* **Text**
"""

An European data market
As laid down in the European Strategy for data in 2020, data is the fuel of the 21st century.
This is the reason why the European Commission has launched the concept of Common European Data Spaces. Data Spaces will ensure that more data becomes available for use in the economy, society and research, while keeping the companies and individuals who generate the data in control. They will bring together relevant data infrastructures and governance frameworks to facilitate data pooling and sharing (from the Staff working document on data spaces).
One of the Data Spaces currently under development is the Language Data Space (LDS). Through it, relevant stakeholders, e.g., from the publishing, language technology or press industry, will be able to share and also monetise their language data and other language resources (e.g., language models) through a single platform, taking EU values and compliance with EU rules fully into account. As a result, the LDS will significantly increase the much-needed availability of clean, high-quality, compliant language data to support the development of state-of-the-art language technologies (LT) as well as the creation and deployment of large language models (LLMs) and other AI-based LT services for a range of businesses.

"""

* **Information supplied**
"""

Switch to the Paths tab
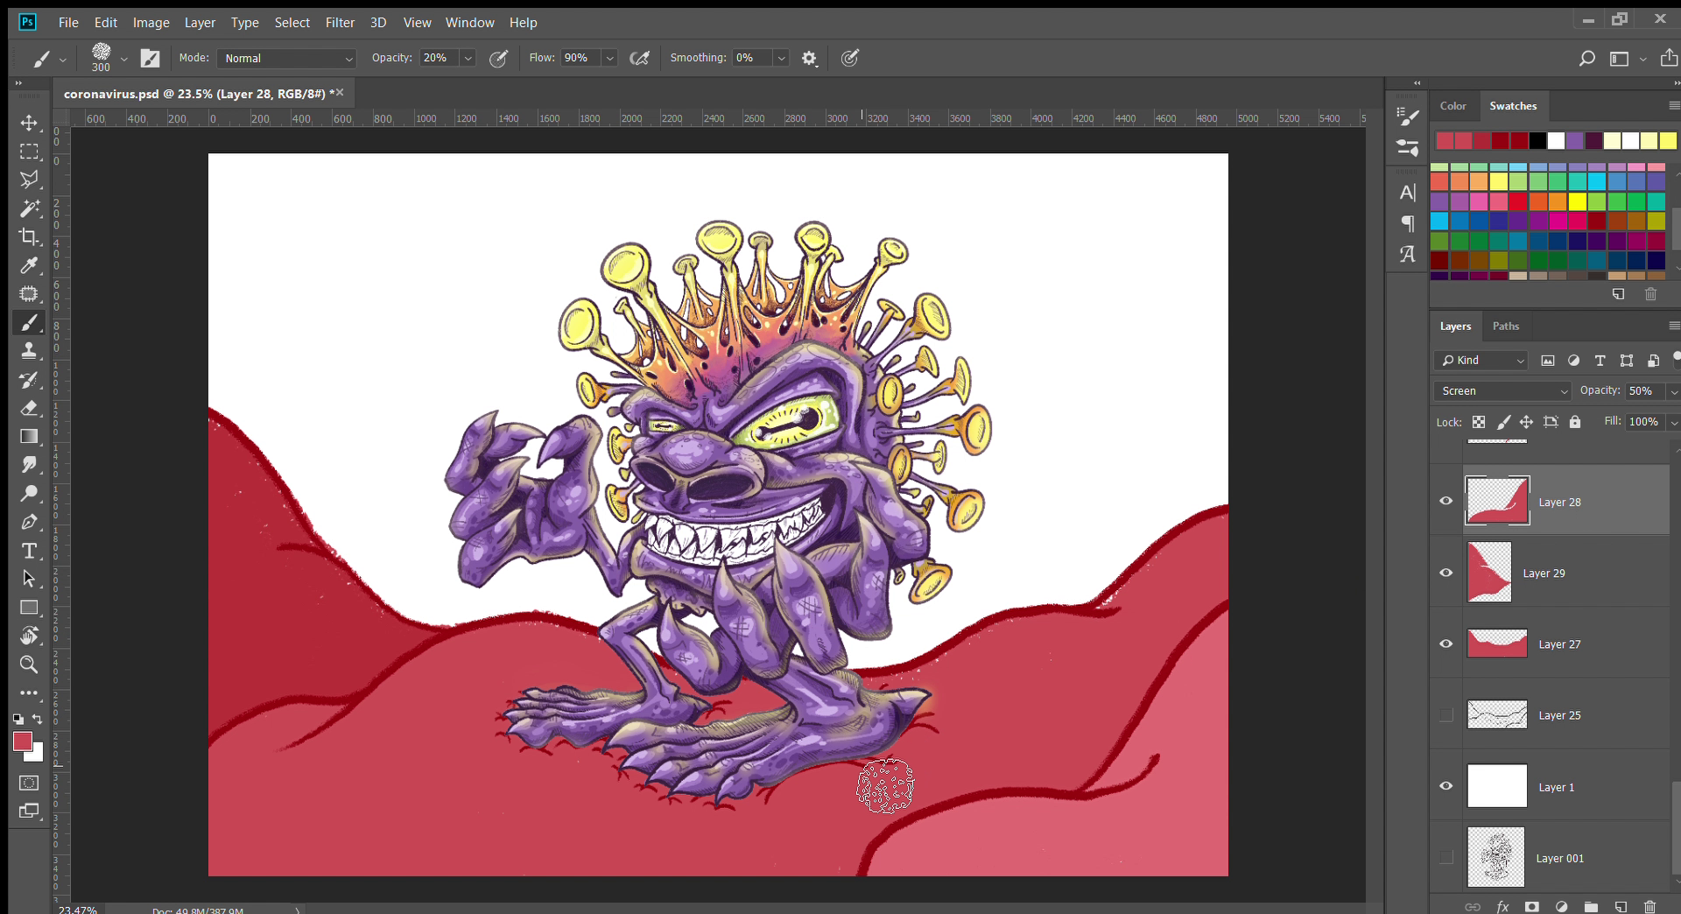 (1505, 327)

"""

Resume the text about the European data market and the Language Data Space, picking up after its last sentence.

* **Output for this task**
In particular, the creation of the LDS platform aims at marking a turning point in the approach to the collection of language resources: the LDS will help European industry to compete globally with the language technology services provided by US or Chinese companies, and to build trust throughout the language data sharing process.
The service contract between the European Commission and a consortium of four partners for the creation and implementation of the Common European Language Data Space – or LDS for short – began on 19 January 2023.
The service contract for the development of the LDS has a set duration of 36 months but may be renewed for a further 12 months.
The project tasks are structured around five main areas of activity: project coordination; governance, i.e., the set of rules for accessing and sharing LDS data; infrastructure, i.e., the LDS technical architecture; promotion campaigns; data protection and copyright compliance.
The LDS will be designed to implement the principle of data sovereignty, i.e., data holders will always retain control over their data. At the same time, it will provide an infrastructure compliant with EU rules and values, in which data can be further valorised through secure, trustworthy exchanges and monetisation.
All organisations dealing with language data, i.e., large to smaller private or public entities from industry – in different sectors, from advertising to media, from publishing to Language Technology – as well as research, public administration, cultural associations, libraries, archives, NGOs and citizens are welcome to participate in the LDS.
The Common European Language Data Space will be developed in line with the European Data Strategy and the DIGITAL Work Programme - i.e., focussing on the deployment of EU-compliant infrastructures and services aimed at strengthening the technological sovereignty, economic competitiveness and innovation potential of Europe's industry.